The Compassionate Carnivore: Or, how to keep animals happy, save old Macdonald's farm, reduce your hoofprint, and still eat meat
by Catherine Friend
This book is an excellent mix of factual information, amusing anecdotes about the author's experience farming sheep and steers, and consumer recommendations or suggestions on how to find the meat products we want.
Friend makes the case first for why we should care about how the animals that become our meat are treated, killed, and processed; then guides readers through four basic steps to being more compassionate carnivores:
1. Pay attention. Know where and how your meat is produced; don't allow yourself to be fed, like a baby bird.
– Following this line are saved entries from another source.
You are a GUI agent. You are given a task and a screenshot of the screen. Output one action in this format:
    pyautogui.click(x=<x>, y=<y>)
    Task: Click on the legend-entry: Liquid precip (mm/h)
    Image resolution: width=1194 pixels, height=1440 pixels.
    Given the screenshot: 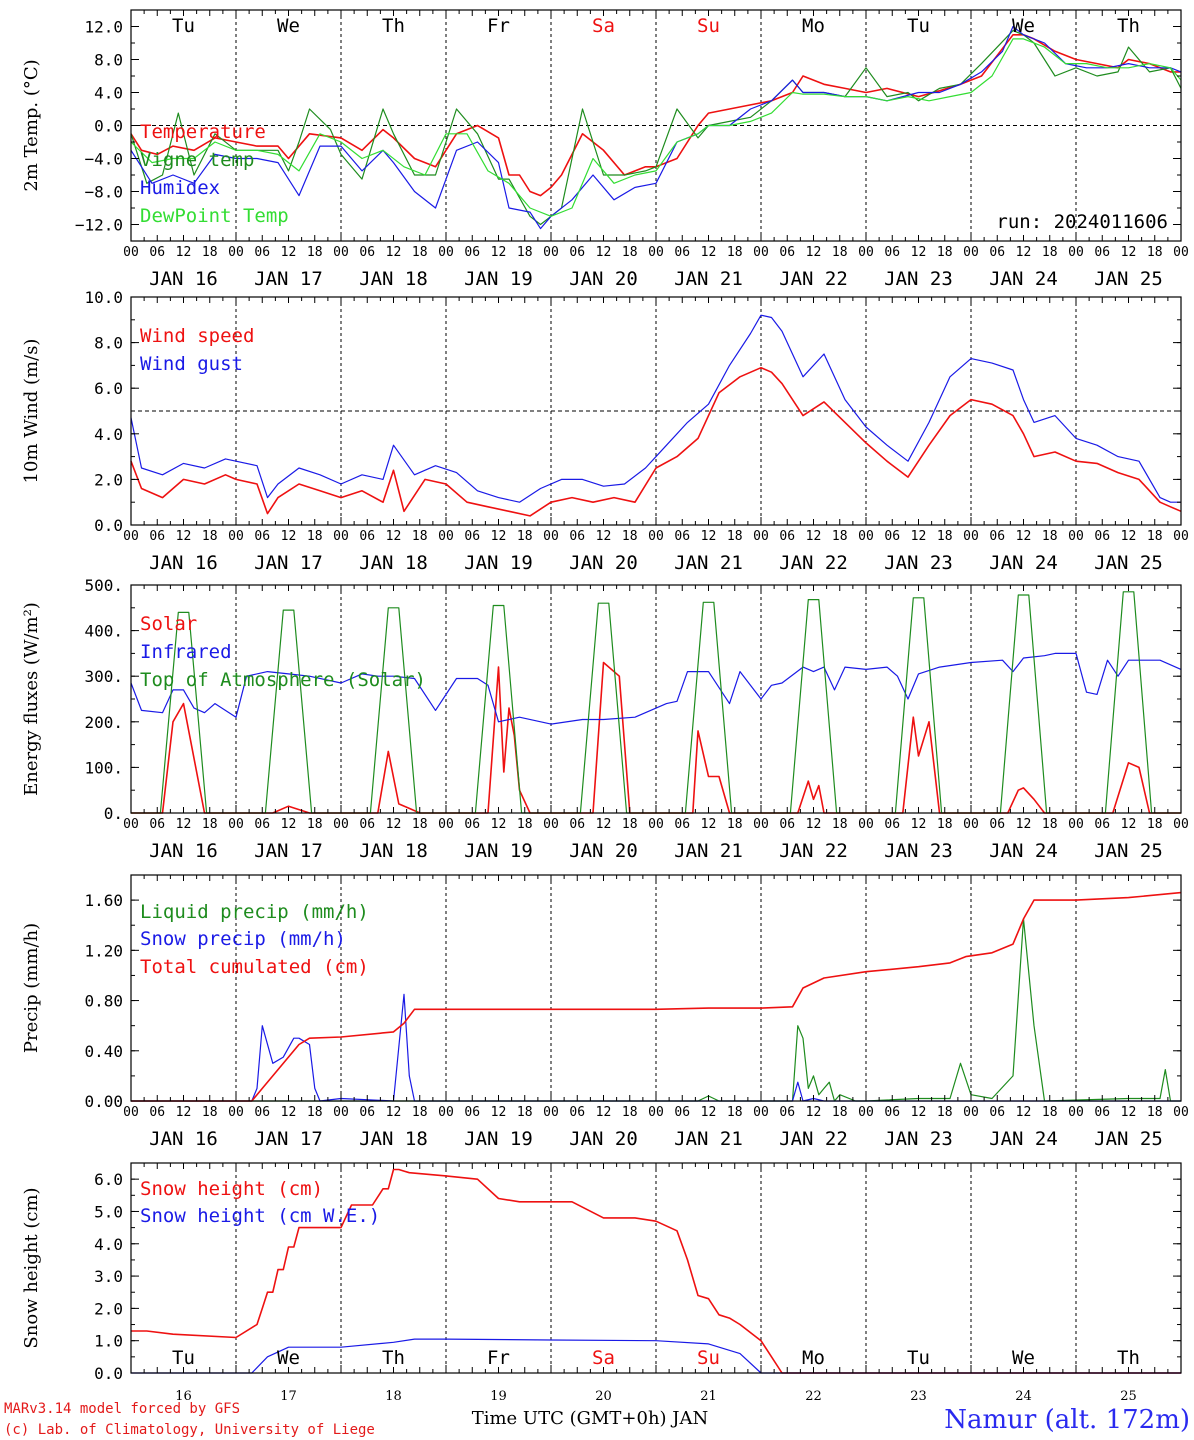 What is the action you would take?
    pyautogui.click(x=254, y=912)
2. Waste less meat. Really scary statistics on how much meat Americans eat, and how much we throw away.
3. Replace factory meat with "happy meat". How to find sources for happy meat, what makes a livestock operation "humane," why we should care.
4. Choose meatless meals over factory meat. Mostly for use at restaurants: if you can't be sure it's happy meat (and most isn't), go veggie.
I also appreciate what she says about the most effective way to create change, both in our individual lives and in the larger national food system. "Change that doesn't last isn't change; it's a fad." (pg. 256) Friend advocates for small, sustainable changes in the way we approach meat consumption. She also points out that in order to change the way the system works, we must stay at the table; vegetarians, while they may vocally advocate for humane treatment of animals, have no skin in the game. They don't spend their capital on any kind of meat. If everyone who opposed inhumane treatment of animals did that, then farmers who treat their animals humanely would have no market, and would go out of business, leaving only the inhumane operations.
I have now read two of Friend's books (this one and Hit by a Farm); I look forward to reading her most recent publication, Sheepish. Her style is conversational, at times raucously funny or dryly witty, yet always manages to treat her subject with compassion.
Grade: A+. Recommended to anyone who tried to read Michael Pollan but got too bogged down in all the facts and figures and seriousness.